I made a Fairy Cemetery for Halloween this year. It seemed appropriate, considering what a year of loss 2013 has been.
I’ve always liked cemeteries. We grew up close to the Cook (Owens Twp.) Cemetery. Micki, Melissa, and I would meet there on bicycle and ride around the circular drives, marveling at the children’s stones and looking for relatives.
When we got older, Lois and I would take dad’s pickup for an unauthorized joyride, we’d be forced to go to the cemetery’s circular drives (because it was a standard and finding reverse was tricky.)
As an adult, I spent some time mapping, cleaning, photographing and transcribing stones at a few small local cemeteries for a genealogy project.

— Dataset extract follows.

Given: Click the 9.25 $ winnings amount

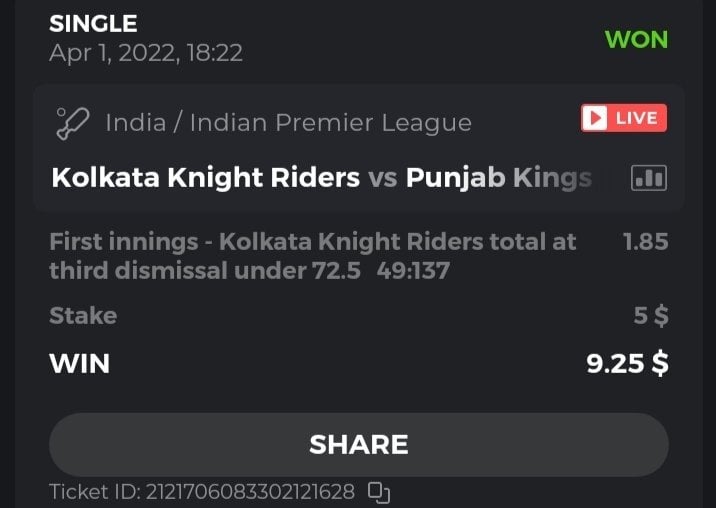Looking at the screenshot, I should coord(627,363).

This year, unfortunately, has been a year of visiting friends and loved ones at Hillside, a beautiful local resting place. And you know what? The closer I get to 40, the more names I recognize on the stones.
This year we lost Karla A., Katherine L., Vanessa C., Cindy P., Mrs. Oles, Rich W., & Dave B., and others in our little town. And though they are not human, the loss of Mr. Stinky Droolface and Mad Bird and The Dollar Barn has been hard, too.
If you or someone you love is grieving a loss (and really, who isn’t??), maybe something here will help:
Delta Rae, Dance in the Graveyards is a song our friends Kris and Dan shared with us. It helped them; it helps us. I hope it helps you, too. Please, please, please watch the video!! “When I die, I don’t wanna rest in peace. I wanna dance in joy. I wanna dance in the graveyards….And while I’m alive, I don’t wanna be alone, mourning the ones who came before, I wanna dance with them some more, let’s dance in the graveyards.”
Bertram’s Blog is about grieving, and I have found the author’s writing to be empowering and soothing.
It also helped me to be able to know that all these fricking FEELINGS will pass. It’s all part of the process. Check out The Five Stages of Grieving. Chop chop. Denial, Anger, Bargaining, Depression and Acceptance will come and go, usually when you don’t expect it.
This week, I started decorating for Halloween. I don’t feel like it. I hurt physically and emotionally, but am trying to do something I would normally do were I not grieving.
So back to my Fairy Cemetery… A year ago, I found this lovely old Planter’s Peanuts cookie jar (it was probably my grandma’s), and decided it would make a lovely terrarium for my Venus fly trap, Audrey Two. This year, I found some Halloween miniatures and added them to the terrarium for Halloween. Fast, cheap, and easy. And it makes me smile,
As usual, thank you for reading. If you found this useful, pass it on. Like, Share, and/or Pin at will.
I too like cemeteries. I like to read the names and see the family connections. It makes me feel sad, but then I see a beautiful stone, and wonder about that person. Or if it is someone I knew, then the stone reminds me of them and what they were like. I think about you guys a lot! I miss chats at the Barn! You continue to be in my prayers, especially Steve now. I sincerely hope things start to look up for all of you. Love ya!!
Thanks, Ruth! Miss you too. 😦 I’m glad “normal” people like graveyards too, even if they are also sad. I have had the stone I want picked out for years. 🙂
I’m normal??? tell my family that, baahahaha!!
Thanks, Nancy 🙂
Someday, and probably not after you, I hope you can dance or maybe just recall things about you and me. I know we have not been close for that long. Still, a bond was created and shared I am pretty sure. Loves from me. Hugs shared from me. Leon
Love you too, cousin. 🙂
Your fairy graveyard is hauntingly beautiful!